With bold fruit flavors and accents of sweet spice, Grenache, Syrah and Mourvèdre form the base of the classic Rhône Red Blend, while Carignan, Cinsault and Counoise often come in to play. Though they originated from France’s southern Rhône Valley, with some creative interpretation, Rhône blends have also become popular in other countries. Somm Secret—Putting their own local spin on the Rhône Red Blend, those from Priorat often include Merlot and Cabernet Sauvignon. In California, it is not uncommon to see Petite Sirah make an appearance.
Famous for its full-bodied, seductive and spicy reds with flavor and aroma characteristics reminiscent of black cherry, baked raspberry, garrigue, olive tapenade, lavender and baking spice, Châteauneuf-du-Pape is the leading sub-appellation of the southern Rhône River Valley. Large pebbles resembling river rocks, called "galets" in French, dominate most of the terrain. The stones hold heat and reflect it back up to the low-lying gobelet-trained vines. Though the galets are typical, they are not prominent in every vineyard. Chateau Rayas is the most obvious deviation with very sandy soil.
According to law, eighteen grape varieties are allowed in Châteauneuf-du-Pape and most wines are blends of some mix of these. For reds, Grenache is the star player with Mourvedre and Syrah coming typically second. Others used include Cinsault, Counoise and occasionally Muscardin, Vaccarèse, Picquepoul Noir and Terret Noir.

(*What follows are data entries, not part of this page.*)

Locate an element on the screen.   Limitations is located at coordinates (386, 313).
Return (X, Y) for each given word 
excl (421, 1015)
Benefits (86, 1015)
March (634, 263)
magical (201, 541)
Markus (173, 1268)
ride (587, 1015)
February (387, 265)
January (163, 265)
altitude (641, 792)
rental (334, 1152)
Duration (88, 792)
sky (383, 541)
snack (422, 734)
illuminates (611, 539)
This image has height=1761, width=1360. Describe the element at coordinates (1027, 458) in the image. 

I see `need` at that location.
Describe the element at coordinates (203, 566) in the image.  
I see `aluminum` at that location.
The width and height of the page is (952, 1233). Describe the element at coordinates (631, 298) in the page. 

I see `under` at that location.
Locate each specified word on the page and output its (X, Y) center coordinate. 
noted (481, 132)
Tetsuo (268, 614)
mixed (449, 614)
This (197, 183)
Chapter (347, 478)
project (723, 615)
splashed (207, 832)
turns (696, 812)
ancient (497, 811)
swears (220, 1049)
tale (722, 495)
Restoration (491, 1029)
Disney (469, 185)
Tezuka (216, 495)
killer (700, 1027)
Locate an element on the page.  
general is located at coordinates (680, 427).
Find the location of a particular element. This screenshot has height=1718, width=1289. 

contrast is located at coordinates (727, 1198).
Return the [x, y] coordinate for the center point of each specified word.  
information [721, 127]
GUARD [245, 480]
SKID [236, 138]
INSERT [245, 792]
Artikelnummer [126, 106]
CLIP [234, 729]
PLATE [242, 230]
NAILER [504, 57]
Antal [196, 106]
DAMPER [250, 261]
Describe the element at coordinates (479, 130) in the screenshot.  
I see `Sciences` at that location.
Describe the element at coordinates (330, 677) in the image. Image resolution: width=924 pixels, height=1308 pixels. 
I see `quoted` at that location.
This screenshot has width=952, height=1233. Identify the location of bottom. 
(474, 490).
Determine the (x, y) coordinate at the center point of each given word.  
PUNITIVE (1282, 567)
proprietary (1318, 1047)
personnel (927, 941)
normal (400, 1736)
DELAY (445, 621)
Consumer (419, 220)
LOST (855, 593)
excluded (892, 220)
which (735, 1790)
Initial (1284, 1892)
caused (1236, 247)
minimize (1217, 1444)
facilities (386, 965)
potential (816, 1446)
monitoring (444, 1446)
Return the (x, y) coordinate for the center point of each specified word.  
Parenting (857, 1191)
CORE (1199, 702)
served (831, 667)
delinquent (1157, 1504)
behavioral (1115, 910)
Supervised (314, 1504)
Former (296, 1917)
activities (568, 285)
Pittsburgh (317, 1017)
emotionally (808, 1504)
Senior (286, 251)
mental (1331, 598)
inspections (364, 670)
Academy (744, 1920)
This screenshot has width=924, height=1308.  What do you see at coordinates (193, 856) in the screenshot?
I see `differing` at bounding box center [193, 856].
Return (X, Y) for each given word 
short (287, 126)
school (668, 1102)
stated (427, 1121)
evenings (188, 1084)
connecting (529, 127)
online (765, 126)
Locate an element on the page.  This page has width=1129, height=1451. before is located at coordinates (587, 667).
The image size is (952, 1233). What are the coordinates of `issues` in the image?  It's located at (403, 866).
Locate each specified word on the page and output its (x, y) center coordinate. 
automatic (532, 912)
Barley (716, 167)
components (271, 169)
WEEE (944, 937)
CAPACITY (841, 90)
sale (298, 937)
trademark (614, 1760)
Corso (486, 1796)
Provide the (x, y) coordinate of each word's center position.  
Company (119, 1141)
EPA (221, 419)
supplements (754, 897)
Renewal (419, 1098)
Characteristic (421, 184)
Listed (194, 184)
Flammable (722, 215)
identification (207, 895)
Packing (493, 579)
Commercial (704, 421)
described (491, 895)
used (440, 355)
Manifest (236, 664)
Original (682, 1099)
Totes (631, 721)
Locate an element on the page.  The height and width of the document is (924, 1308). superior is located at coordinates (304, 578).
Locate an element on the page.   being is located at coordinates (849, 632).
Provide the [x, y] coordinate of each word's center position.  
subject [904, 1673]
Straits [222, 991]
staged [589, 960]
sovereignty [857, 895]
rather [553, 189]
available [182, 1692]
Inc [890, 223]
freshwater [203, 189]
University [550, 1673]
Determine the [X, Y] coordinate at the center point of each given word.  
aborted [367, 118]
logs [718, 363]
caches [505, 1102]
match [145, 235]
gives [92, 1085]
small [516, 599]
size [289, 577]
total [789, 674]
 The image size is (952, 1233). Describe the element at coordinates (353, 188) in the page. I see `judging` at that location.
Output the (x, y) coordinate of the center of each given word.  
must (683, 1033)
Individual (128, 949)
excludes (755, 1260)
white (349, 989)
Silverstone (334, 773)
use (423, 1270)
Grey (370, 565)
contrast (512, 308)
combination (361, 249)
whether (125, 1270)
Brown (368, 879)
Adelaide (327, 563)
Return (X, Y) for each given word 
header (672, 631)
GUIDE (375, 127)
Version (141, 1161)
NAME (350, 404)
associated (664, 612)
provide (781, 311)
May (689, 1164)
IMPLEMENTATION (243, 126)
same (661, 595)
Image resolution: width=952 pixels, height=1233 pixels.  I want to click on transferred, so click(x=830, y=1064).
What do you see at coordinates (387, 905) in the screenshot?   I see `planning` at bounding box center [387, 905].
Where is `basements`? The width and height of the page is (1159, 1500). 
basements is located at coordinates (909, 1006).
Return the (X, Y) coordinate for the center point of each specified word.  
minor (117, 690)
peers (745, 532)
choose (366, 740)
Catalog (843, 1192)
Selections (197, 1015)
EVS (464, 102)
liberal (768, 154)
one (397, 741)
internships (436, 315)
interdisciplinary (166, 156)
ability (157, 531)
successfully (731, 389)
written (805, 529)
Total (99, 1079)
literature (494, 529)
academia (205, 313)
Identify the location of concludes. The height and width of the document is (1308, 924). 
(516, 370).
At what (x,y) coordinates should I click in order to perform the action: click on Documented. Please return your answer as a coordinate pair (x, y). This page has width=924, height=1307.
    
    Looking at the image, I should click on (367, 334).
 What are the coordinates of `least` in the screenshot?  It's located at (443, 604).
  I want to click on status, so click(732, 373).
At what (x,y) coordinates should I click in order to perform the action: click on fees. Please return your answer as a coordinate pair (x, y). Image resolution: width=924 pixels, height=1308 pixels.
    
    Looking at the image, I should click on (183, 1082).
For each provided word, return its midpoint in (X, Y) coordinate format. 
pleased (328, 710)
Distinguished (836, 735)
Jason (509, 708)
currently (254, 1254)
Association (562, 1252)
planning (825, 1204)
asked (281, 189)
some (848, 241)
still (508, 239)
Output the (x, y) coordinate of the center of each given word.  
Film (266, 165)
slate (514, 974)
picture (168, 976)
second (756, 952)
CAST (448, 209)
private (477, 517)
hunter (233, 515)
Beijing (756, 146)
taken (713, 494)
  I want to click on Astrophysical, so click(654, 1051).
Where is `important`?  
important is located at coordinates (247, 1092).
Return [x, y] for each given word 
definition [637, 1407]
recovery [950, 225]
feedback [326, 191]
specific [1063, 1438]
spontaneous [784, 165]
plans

Only about 6-7% of wine from Châteauneuf-du-Pape is white wine. Blends and single-varietal bottlings are typically based on the soft and floral Grenache Blanc but Clairette, Bourboulenc and Roussanne are grown with some significance.
The wine of Chateauneuf-du-Pape takes its name from the relocation of the papal court to Avignon. The lore says that after moving in 1309, Pope Clément V (after whom Chateau Pape-Clément in Pessac-Léognan is named) ordered that vines were planted. But it was actually his successor, John XXII, who established the vineyards. The name however, Chateauneuf-du-Pape, translated as "the pope's new castle," didn’t really stick until the 19th century.